** Start EXTRACTED DATA **

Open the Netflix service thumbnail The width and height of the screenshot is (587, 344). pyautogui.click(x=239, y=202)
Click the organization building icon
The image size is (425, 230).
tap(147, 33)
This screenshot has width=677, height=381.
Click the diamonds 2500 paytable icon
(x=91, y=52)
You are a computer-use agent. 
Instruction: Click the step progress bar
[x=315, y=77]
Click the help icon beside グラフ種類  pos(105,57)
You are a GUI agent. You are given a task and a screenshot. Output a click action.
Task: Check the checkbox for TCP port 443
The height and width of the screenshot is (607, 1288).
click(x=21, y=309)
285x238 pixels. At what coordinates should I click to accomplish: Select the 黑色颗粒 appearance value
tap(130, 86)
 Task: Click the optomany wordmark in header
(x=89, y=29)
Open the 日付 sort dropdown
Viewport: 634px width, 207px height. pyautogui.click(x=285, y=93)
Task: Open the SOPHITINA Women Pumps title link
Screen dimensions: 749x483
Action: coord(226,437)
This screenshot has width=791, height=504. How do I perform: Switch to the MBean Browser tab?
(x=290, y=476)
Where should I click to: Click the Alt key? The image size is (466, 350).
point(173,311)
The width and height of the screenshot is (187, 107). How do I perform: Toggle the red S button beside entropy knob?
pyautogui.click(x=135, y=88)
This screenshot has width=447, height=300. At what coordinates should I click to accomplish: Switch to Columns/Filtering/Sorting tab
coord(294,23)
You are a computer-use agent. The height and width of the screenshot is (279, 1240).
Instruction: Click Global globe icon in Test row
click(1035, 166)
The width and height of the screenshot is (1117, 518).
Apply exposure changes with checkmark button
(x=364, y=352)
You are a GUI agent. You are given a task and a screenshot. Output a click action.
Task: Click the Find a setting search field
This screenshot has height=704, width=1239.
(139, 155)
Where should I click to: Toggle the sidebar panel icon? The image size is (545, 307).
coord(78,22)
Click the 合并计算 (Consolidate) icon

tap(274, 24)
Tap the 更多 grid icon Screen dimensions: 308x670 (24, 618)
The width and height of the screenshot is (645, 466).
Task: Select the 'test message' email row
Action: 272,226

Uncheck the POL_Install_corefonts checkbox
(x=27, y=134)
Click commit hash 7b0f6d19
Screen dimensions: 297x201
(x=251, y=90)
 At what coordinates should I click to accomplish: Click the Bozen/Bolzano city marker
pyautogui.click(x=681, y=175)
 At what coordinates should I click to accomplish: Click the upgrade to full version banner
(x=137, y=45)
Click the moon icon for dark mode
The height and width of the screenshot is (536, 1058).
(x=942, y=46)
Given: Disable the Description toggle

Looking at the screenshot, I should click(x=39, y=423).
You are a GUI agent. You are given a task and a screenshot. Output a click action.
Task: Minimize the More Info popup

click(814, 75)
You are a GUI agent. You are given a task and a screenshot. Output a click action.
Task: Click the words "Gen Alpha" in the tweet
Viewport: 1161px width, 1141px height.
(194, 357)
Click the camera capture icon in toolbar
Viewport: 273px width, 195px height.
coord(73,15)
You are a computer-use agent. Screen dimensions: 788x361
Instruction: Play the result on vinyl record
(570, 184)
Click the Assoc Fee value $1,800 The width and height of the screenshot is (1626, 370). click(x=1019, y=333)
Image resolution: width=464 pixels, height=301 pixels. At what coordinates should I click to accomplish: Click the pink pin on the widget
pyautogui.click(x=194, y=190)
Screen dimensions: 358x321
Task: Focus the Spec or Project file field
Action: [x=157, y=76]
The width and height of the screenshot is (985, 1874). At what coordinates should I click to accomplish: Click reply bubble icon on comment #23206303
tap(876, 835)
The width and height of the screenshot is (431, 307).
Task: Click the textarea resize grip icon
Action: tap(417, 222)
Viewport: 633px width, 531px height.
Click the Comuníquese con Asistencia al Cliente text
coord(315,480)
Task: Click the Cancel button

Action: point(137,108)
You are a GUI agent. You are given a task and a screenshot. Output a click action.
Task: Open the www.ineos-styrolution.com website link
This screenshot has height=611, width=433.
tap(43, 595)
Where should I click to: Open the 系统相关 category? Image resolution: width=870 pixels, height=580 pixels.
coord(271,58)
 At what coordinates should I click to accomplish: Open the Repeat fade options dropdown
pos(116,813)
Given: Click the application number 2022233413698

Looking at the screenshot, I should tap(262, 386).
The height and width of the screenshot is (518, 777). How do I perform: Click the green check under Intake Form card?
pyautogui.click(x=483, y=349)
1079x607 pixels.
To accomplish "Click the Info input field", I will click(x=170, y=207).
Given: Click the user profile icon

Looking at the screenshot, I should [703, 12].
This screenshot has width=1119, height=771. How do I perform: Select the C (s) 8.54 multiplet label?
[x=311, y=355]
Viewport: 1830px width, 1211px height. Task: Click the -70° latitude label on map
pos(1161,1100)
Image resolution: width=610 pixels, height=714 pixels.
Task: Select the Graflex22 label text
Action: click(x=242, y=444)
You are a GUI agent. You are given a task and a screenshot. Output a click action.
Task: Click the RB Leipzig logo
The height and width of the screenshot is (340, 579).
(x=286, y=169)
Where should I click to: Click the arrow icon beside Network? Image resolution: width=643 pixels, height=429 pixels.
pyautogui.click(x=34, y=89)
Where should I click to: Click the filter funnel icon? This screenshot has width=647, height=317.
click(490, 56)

** End EXTRACTED DATA **

_INSTRUCTIONS TO FOLLOW_
Rewrite the data records above, swapping each occurrence of "GUI agent" for "interface agent" and keeping everything else the same.

_RIGHT ANSWER_
Open the Netflix service thumbnail The width and height of the screenshot is (587, 344). pyautogui.click(x=239, y=202)
Click the organization building icon
The image size is (425, 230).
tap(147, 33)
This screenshot has width=677, height=381.
Click the diamonds 2500 paytable icon
(x=91, y=52)
You are a computer-use agent. 
Instruction: Click the step progress bar
[x=315, y=77]
Click the help icon beside グラフ種類  pos(105,57)
You are a interface agent. You are given a task and a screenshot. Output a click action.
Task: Check the checkbox for TCP port 443
The height and width of the screenshot is (607, 1288).
click(x=21, y=309)
285x238 pixels. At what coordinates should I click to accomplish: Select the 黑色颗粒 appearance value
tap(130, 86)
 Task: Click the optomany wordmark in header
(x=89, y=29)
Open the 日付 sort dropdown
Viewport: 634px width, 207px height. pyautogui.click(x=285, y=93)
Task: Open the SOPHITINA Women Pumps title link
Screen dimensions: 749x483
Action: coord(226,437)
This screenshot has width=791, height=504. How do I perform: Switch to the MBean Browser tab?
(x=290, y=476)
Where should I click to: Click the Alt key? The image size is (466, 350).
point(173,311)
The width and height of the screenshot is (187, 107). How do I perform: Toggle the red S button beside entropy knob?
pyautogui.click(x=135, y=88)
This screenshot has width=447, height=300. At what coordinates should I click to accomplish: Switch to Columns/Filtering/Sorting tab
coord(294,23)
You are a computer-use agent. The height and width of the screenshot is (279, 1240).
Instruction: Click Global globe icon in Test row
click(1035, 166)
The width and height of the screenshot is (1117, 518).
Apply exposure changes with checkmark button
(x=364, y=352)
You are a interface agent. You are given a task and a screenshot. Output a click action.
Task: Click the Find a setting search field
This screenshot has height=704, width=1239.
(139, 155)
Where should I click to: Toggle the sidebar panel icon? The image size is (545, 307).
coord(78,22)
Click the 合并计算 (Consolidate) icon

tap(274, 24)
Tap the 更多 grid icon Screen dimensions: 308x670 (24, 618)
The width and height of the screenshot is (645, 466).
Task: Select the 'test message' email row
Action: 272,226

Uncheck the POL_Install_corefonts checkbox
(x=27, y=134)
Click commit hash 7b0f6d19
Screen dimensions: 297x201
(x=251, y=90)
 At what coordinates should I click to accomplish: Click the Bozen/Bolzano city marker
pyautogui.click(x=681, y=175)
 At what coordinates should I click to accomplish: Click the upgrade to full version banner
(x=137, y=45)
Click the moon icon for dark mode
The height and width of the screenshot is (536, 1058).
(x=942, y=46)
Given: Disable the Description toggle

Looking at the screenshot, I should click(x=39, y=423).
You are a interface agent. You are given a task and a screenshot. Output a click action.
Task: Minimize the More Info popup

click(814, 75)
You are a interface agent. You are given a task and a screenshot. Output a click action.
Task: Click the words "Gen Alpha" in the tweet
Viewport: 1161px width, 1141px height.
(194, 357)
Click the camera capture icon in toolbar
Viewport: 273px width, 195px height.
coord(73,15)
You are a computer-use agent. Screen dimensions: 788x361
Instruction: Play the result on vinyl record
(570, 184)
Click the Assoc Fee value $1,800 The width and height of the screenshot is (1626, 370). click(x=1019, y=333)
Image resolution: width=464 pixels, height=301 pixels. At what coordinates should I click to accomplish: Click the pink pin on the widget
pyautogui.click(x=194, y=190)
Screen dimensions: 358x321
Task: Focus the Spec or Project file field
Action: [x=157, y=76]
The width and height of the screenshot is (985, 1874). At what coordinates should I click to accomplish: Click reply bubble icon on comment #23206303
tap(876, 835)
The width and height of the screenshot is (431, 307).
Task: Click the textarea resize grip icon
Action: tap(417, 222)
Viewport: 633px width, 531px height.
Click the Comuníquese con Asistencia al Cliente text
coord(315,480)
Task: Click the Cancel button

Action: point(137,108)
You are a interface agent. You are given a task and a screenshot. Output a click action.
Task: Open the www.ineos-styrolution.com website link
This screenshot has height=611, width=433.
tap(43, 595)
Where should I click to: Open the 系统相关 category? Image resolution: width=870 pixels, height=580 pixels.
coord(271,58)
 At what coordinates should I click to accomplish: Open the Repeat fade options dropdown
pos(116,813)
Given: Click the application number 2022233413698

Looking at the screenshot, I should tap(262, 386).
The height and width of the screenshot is (518, 777). How do I perform: Click the green check under Intake Form card?
pyautogui.click(x=483, y=349)
1079x607 pixels.
To accomplish "Click the Info input field", I will click(x=170, y=207).
Given: Click the user profile icon

Looking at the screenshot, I should [703, 12].
This screenshot has width=1119, height=771. How do I perform: Select the C (s) 8.54 multiplet label?
[x=311, y=355]
Viewport: 1830px width, 1211px height. Task: Click the -70° latitude label on map
pos(1161,1100)
Image resolution: width=610 pixels, height=714 pixels.
Task: Select the Graflex22 label text
Action: click(x=242, y=444)
You are a interface agent. You are given a task and a screenshot. Output a click action.
Task: Click the RB Leipzig logo
The height and width of the screenshot is (340, 579).
(x=286, y=169)
Where should I click to: Click the arrow icon beside Network? Image resolution: width=643 pixels, height=429 pixels.
pyautogui.click(x=34, y=89)
Where should I click to: Click the filter funnel icon? This screenshot has width=647, height=317.
click(490, 56)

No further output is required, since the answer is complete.